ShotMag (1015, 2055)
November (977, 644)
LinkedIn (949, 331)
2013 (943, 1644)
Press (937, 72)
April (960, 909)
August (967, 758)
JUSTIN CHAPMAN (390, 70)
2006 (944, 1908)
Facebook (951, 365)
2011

###

§ Task details
Your response needs to restate the lines above exactly.

§ Task output
ShotMag (1015, 2055)
November (977, 644)
LinkedIn (949, 331)
2013 (943, 1644)
Press (937, 72)
April (960, 909)
August (967, 758)
JUSTIN CHAPMAN (390, 70)
2006 (944, 1908)
Facebook (951, 365)
2011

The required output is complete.